The plan involves loosen regulations on the export of firearms and other weapons systems so that gun manufactures – one of the bright spots in an anemic economy – can continue to grow and expand their businesses.
Those who work within the firearm and ammunition industry are thrilled at the prospect of slashing regulations and removing red tape.
The NSSF, which represents firearm manufactures, is aiding in the negotiations for a new set of rules that would help unleash the untapped potential of an already vibrant industry (the firearms and ammunition industry grossed $31 billion last year, to read more click here).
However, not everyone is on board with the idea of relaxing export rules on munitions. In fact, some within Obama’s own executive branch are resistant to the plan, arguing it threatens his national security agenda.
The strongest objections came from Department of Homeland Security.

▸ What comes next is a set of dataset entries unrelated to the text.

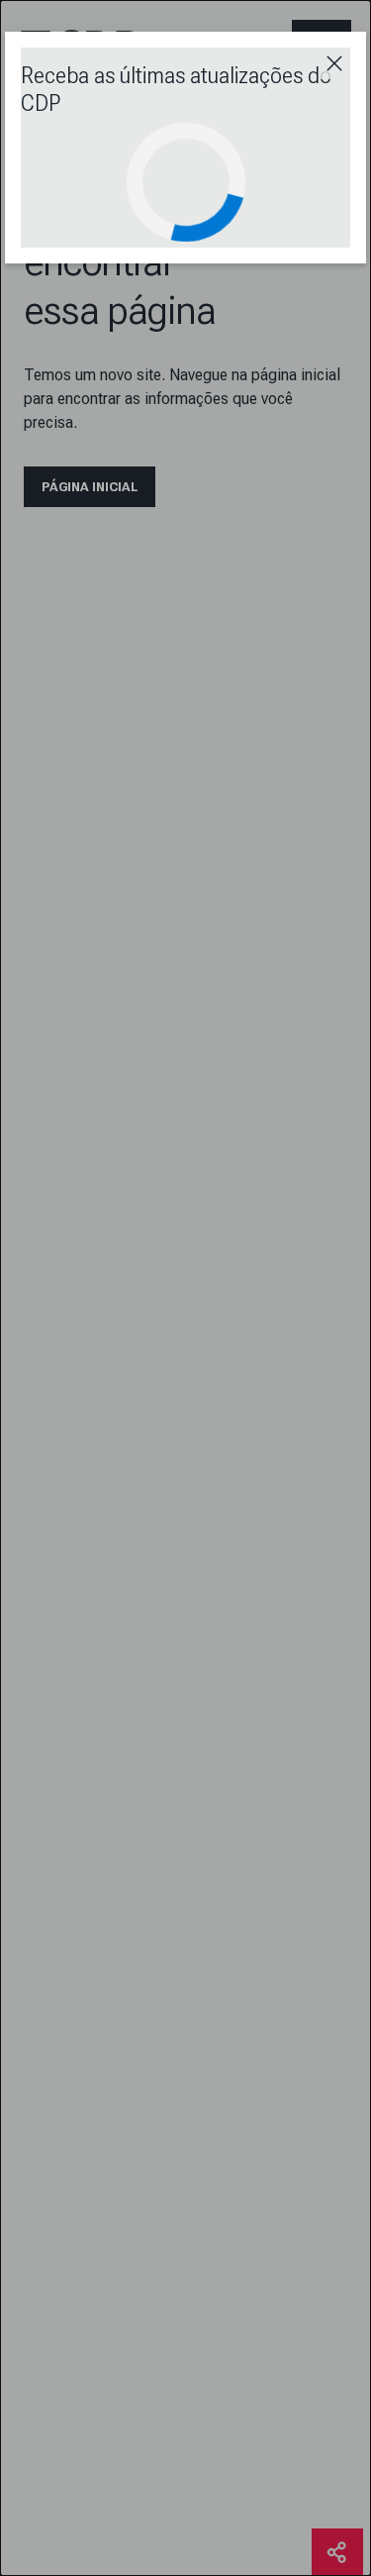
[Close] (334, 63)
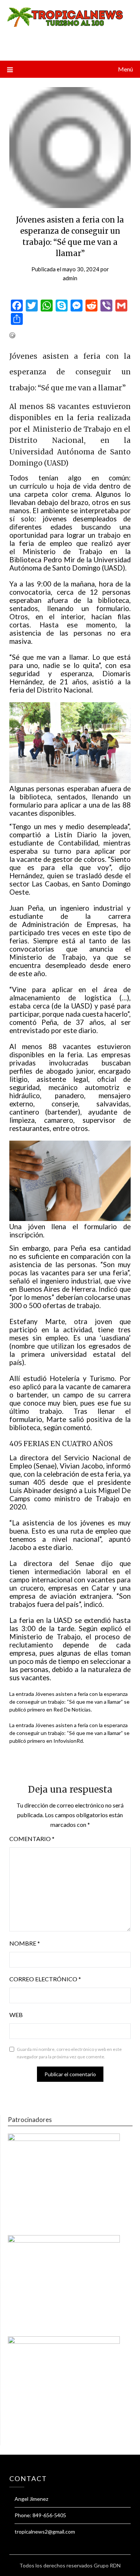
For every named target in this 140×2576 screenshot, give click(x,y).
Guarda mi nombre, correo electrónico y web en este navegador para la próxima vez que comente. (69, 2052)
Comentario (32, 1838)
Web (16, 2014)
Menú (125, 69)
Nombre (24, 1943)
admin (70, 278)
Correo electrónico (45, 1978)
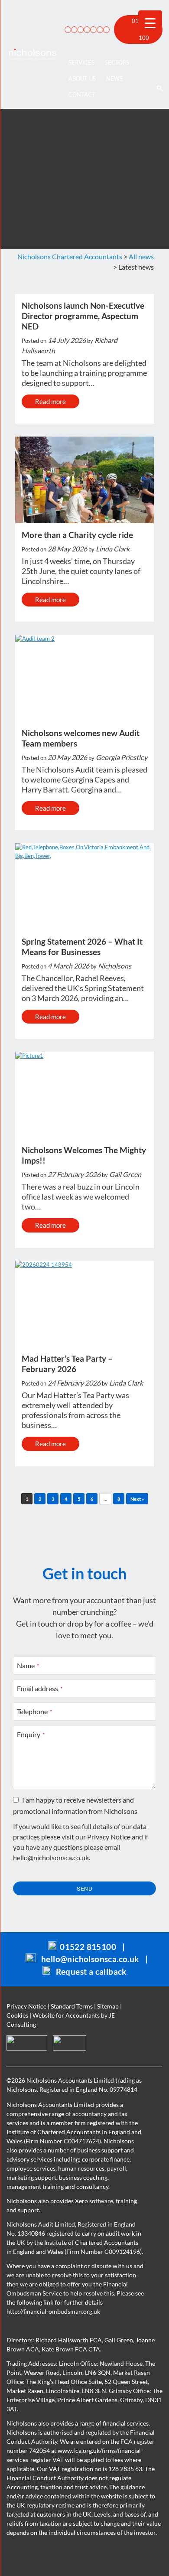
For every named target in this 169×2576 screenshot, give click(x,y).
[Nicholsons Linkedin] (79, 29)
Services (81, 62)
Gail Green (125, 1174)
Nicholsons (114, 966)
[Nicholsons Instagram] (105, 29)
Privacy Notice (108, 1837)
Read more (50, 401)
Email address (40, 1688)
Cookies (17, 2015)
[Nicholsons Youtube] (98, 29)
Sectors (117, 62)
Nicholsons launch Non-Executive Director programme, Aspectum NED (83, 315)
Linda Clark (113, 549)
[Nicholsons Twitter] (92, 29)
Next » (137, 1499)
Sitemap (108, 2006)
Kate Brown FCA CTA (71, 2349)
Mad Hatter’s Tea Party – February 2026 (67, 1363)
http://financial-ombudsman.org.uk (53, 2311)
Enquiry (31, 1734)
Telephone (34, 1711)
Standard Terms (72, 2006)
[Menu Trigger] (150, 22)
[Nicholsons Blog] (73, 29)
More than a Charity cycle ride (77, 535)
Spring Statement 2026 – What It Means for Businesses (82, 946)
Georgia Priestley (121, 757)
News (114, 78)
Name (28, 1665)
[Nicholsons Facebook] (85, 29)
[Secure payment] (66, 29)
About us (82, 78)
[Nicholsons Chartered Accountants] (33, 54)
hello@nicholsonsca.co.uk (51, 1857)
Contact (81, 94)
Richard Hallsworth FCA (69, 2340)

In an internal memo obtained by the Wall Street Journal, the department said the proposed changes risked hindering the ability of its immigration and customs agents “to prevent or deter the illegal export/transfer of lethal items such as advanced firearms to criminal groups, terrorist organizations, or enemy combatants.”
The memo added: “This increased likelihood of the illegal export of lethal advanced firearms may put U.S. military, law enforcement or civilian personnel at increased risk.”
Rep. Ileana Ros-Lehtinen, (R., Fla.) was also unnerved by the idea. Rep. Ros-Lehtinen, who heads the House Foreign Affairs Committee, told WSJ that the changes would “create vulnerabilities that will likely be exploited by rogue exporters, front companies, foreign intelligence services and extremists.”
Thus far, preliminary changes to the rules include categorizing close-assault weapons, sniper-rifles, combat shotguns and ammunition under a “lesser controlled” Commerce list. Currently, those items reside under a “strict controls” category, according to the Homeland Security memo.
The Commerce list also names 36 countries deemed “trusted parties,” in which arms may be exported to with minimal government oversight. These countries include NATO members such as the U.K. and Turkey, as well as non-NATO allies in Latin America and Asia, according to WSJ.
When asked about the progress of the new export rules, a spokesman for the Obama Administration intimated that nothing was set in stone and concerns raised by government agencies were “being addressed.”
Upon hearing news of the plans to loosen regulations, Robert Weinstein – a financial writer for the street.com – had compiled a list of six firearm companies who stand to benefit from a deal — if it gets made.
Here is some of what he had to say (to read his whole article, click here):
I created a list of companies that are unlikely to fall in value if nothing happens, yet have significant sales if allowed to increase sales. It’s a “heads I win, tails I break-even” type of toss, and one I take advantage of every time one comes my way.
Quick-draw Smith & Wesson is up 125% in the last 12 months and over 66% since the start of the year. I do have a concern about the stock getting ahead of itself; however, this is mitigated by the forward price-to-earnings ratio remaining under 18.
Not to be outdone, Ruger is performing like a marksman with gains of 138% in the last 12 months and revenue improving from $255 million in 2010 to $328 million in 2011 (Ruger’s best year).
Between Smith and Ruger, I have to lean toward Smith. Ruger’s chart appears fearfully extended, especially at the monthly level and with the P/E ratio over 20.